▶ **Work to do**
Write out all the records again, switching every "flyplass" to "lufthavn" and changing nothing else. Leave out the pictures.

▶ **Listed entries**
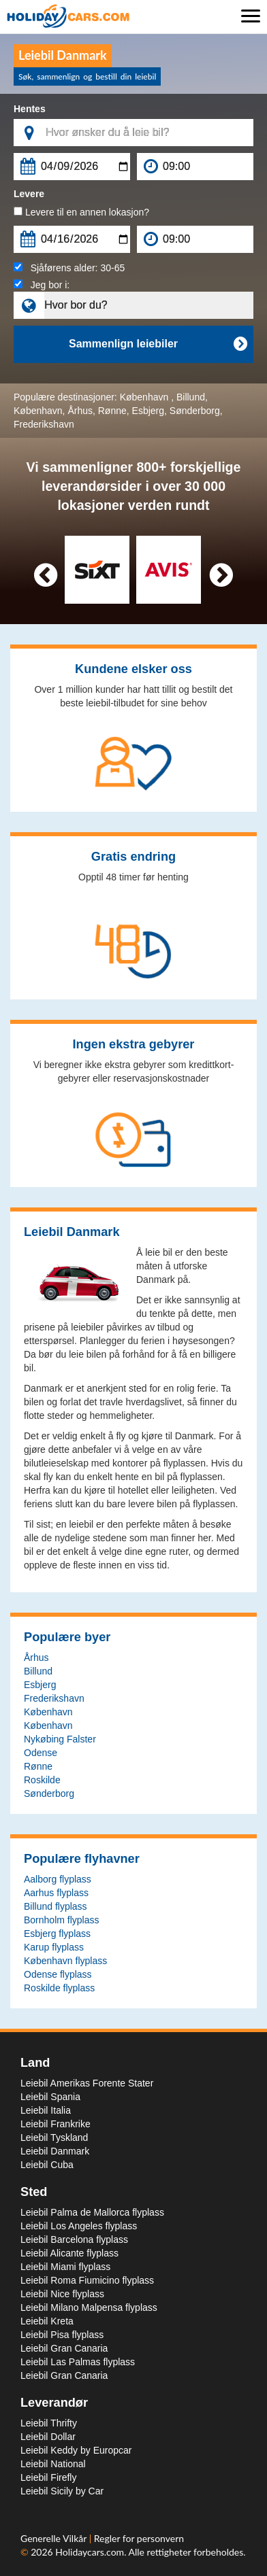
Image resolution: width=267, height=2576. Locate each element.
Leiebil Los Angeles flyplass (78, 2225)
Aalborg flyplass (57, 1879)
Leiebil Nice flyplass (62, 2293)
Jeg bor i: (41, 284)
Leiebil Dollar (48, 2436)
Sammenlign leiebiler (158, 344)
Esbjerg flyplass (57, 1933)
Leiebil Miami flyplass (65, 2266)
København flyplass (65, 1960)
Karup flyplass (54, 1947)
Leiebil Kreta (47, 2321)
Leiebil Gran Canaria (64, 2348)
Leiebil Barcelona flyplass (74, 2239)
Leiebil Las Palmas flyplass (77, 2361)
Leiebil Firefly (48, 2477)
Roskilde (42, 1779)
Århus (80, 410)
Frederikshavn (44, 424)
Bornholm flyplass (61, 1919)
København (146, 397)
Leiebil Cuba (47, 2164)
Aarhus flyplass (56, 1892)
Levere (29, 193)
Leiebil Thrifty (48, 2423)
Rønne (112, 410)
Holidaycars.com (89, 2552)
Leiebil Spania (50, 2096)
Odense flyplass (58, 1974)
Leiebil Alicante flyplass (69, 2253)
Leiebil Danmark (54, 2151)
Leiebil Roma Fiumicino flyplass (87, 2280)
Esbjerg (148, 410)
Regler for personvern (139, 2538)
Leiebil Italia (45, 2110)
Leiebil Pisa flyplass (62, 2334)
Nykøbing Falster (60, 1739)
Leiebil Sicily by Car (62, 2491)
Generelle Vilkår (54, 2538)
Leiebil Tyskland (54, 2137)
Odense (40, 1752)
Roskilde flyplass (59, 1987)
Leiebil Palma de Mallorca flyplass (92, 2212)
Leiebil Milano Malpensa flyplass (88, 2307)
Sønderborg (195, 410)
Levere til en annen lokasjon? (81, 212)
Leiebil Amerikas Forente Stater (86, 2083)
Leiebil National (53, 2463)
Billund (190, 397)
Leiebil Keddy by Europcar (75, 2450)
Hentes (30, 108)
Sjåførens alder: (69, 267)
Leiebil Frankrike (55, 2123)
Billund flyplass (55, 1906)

▶ **Task answer**
Image resolution: width=267, height=2576. Locate each element.
Leiebil Los Angeles lufthavn (78, 2225)
Aalborg lufthavn (57, 1879)
Leiebil Nice lufthavn (62, 2293)
Jeg bor i: (41, 284)
Leiebil Dollar (48, 2436)
Sammenlign leiebiler (158, 344)
Esbjerg lufthavn (57, 1933)
Leiebil Miami lufthavn (65, 2266)
København lufthavn (65, 1960)
Karup lufthavn (54, 1947)
Leiebil Kreta (47, 2321)
Leiebil Gran Canaria (64, 2348)
Leiebil Barcelona lufthavn (74, 2239)
Leiebil Las Palmas lufthavn (77, 2361)
Leiebil Firefly (48, 2477)
Roskilde (42, 1779)
Århus (80, 410)
Frederikshavn (44, 424)
Bornholm lufthavn (61, 1919)
København (146, 397)
Leiebil Cuba (47, 2164)
Aarhus lufthavn (56, 1892)
Levere (29, 193)
Leiebil Thrifty (48, 2423)
Rønne (112, 410)
Holidaycars.com (89, 2552)
Leiebil Spania (50, 2096)
Odense lufthavn (58, 1974)
Leiebil Alicante lufthavn (69, 2253)
Leiebil Danmark (54, 2151)
Leiebil Roma Fiumicino lufthavn (87, 2280)
Esbjerg (148, 410)
Regler for personvern (139, 2538)
Leiebil Italia (45, 2110)
Leiebil Pisa lufthavn (62, 2334)
Nykøbing Falster (60, 1739)
Leiebil Sicily by Car (62, 2491)
Generelle Vilkår (54, 2538)
Leiebil Tyskland (54, 2137)
Odense (40, 1752)
Roskilde lufthavn (59, 1987)
Leiebil Palma de Mallorca lufthavn (92, 2212)
Leiebil Milano Malpensa lufthavn (88, 2307)
Sønderborg (195, 410)
Levere til en annen lokasjon? (81, 212)
Leiebil Amerikas Forente Stater (86, 2083)
Leiebil National (53, 2463)
Billund (190, 397)
Leiebil Keddy by Europcar (75, 2450)
Hentes (30, 108)
Sjåførens alder: (69, 267)
Leiebil Frankrike (55, 2123)
Billund lufthavn (55, 1906)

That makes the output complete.